De las cuatrocien­tas mujeres propuestas para entrenar como cosmonauta­s, quedaron tres finalistas. La elección fue un concurso de belleza. El general Kamanin describió a Tereshkova como “una Gagarin con falda”.

La noticia llegó al mundo entero. Hombres y mujeres por igual celebraron las órbitas de Valentina en el espacio. Tan solo la novelista Bárbara Cartland, tan acostumbra­da a escribir asnadas, declaró: “A menos que vaya a tener un bebé en el espacio, no veo el sentido de enviar a una mujer”.

Marfa estaba bebiendo más que de costumbre. Nikolái le dijo que a Valentina le hubiesen prohibido abordar la nave con cualquier grado de alcohol; en cambio ella debía ser como esos soldados que enfrentaba­n las misiones más temerarias gracias al elíxir de la valentía. Le sirvió un poco más. “El último”, le dijo. “O pasarás del amor a la rapiña”.

Llegó la hora de los preparativ­os finales. Hubo una cuadrilla que vistió a Valentina Tereshkova con su traje espacial color naranja. Habían optado por ese color porque era el más llamativo para que el equipo de rescate localizara a los cosmonauta­s luego de aterrizar colgados de sus paracaídas. Debía ser el lance más emocionant­e del viaje. Salir de la nave a siete mil metros de altura y verla precipitar­se al suelo a velocidad mortal. Para vestirse, Marfa se había bastado sola. Solo tendría que quitarse la bata estampada para mostrar su atuendo de caminata espacial.

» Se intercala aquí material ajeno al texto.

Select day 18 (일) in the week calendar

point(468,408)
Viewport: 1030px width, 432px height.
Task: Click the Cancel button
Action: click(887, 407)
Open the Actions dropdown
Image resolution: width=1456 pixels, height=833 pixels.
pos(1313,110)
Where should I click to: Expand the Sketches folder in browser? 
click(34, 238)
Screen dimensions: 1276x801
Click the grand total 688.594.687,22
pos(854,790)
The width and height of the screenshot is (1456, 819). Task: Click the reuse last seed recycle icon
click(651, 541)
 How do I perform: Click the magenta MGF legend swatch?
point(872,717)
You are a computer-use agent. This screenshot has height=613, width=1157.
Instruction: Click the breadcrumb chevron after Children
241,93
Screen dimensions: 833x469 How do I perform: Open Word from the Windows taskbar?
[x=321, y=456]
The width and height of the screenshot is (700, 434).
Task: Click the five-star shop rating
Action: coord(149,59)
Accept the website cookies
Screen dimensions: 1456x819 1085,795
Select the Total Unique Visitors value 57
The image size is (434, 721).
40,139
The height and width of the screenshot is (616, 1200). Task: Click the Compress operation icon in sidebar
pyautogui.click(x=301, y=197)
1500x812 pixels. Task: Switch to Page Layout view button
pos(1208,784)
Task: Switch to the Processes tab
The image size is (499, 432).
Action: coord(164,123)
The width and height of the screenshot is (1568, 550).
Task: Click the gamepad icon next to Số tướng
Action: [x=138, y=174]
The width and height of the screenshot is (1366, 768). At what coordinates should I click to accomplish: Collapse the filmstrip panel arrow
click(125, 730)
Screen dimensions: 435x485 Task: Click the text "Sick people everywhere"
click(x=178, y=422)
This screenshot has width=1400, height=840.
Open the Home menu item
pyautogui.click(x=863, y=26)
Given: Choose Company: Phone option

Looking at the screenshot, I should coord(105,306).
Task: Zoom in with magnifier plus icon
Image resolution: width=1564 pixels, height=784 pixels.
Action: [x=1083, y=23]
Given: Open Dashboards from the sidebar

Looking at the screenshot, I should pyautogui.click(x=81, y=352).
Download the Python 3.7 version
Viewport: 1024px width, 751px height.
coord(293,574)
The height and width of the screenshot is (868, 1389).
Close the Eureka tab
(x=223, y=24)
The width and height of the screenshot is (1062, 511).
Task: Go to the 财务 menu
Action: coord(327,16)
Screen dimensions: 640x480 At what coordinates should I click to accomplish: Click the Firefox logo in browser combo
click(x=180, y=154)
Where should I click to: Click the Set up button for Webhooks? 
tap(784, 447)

También había elegido un vestido naranja para hacerse visible. La prensa había escrito sobre Valentina Tereshkova: “Sus curvas femeninas estaban ocultas por un tosco traje espacial y su cabellera se hallaba sujeta por un casco blanco”. Muy distinto se habrían expresado sobre el vestido de Marfa. Tanto una como otra llevaban botas, pero las de Valentina carecían de tacón.

Marfa hizo una seña a Nikolái. Él fue al baño. Apresuró a un hombre que lo estaba utilizando. Marfa fue para allá. Por primera vez el propietari­o consideró la idea de instalar un baño de mujeres. A los pocos minutos salió debidament­e peinada, maquillada, con aretes de fantasía, y un aire de mujer de mundo que no podía emitir bajo la bata floreada. El silencio fue inmediato.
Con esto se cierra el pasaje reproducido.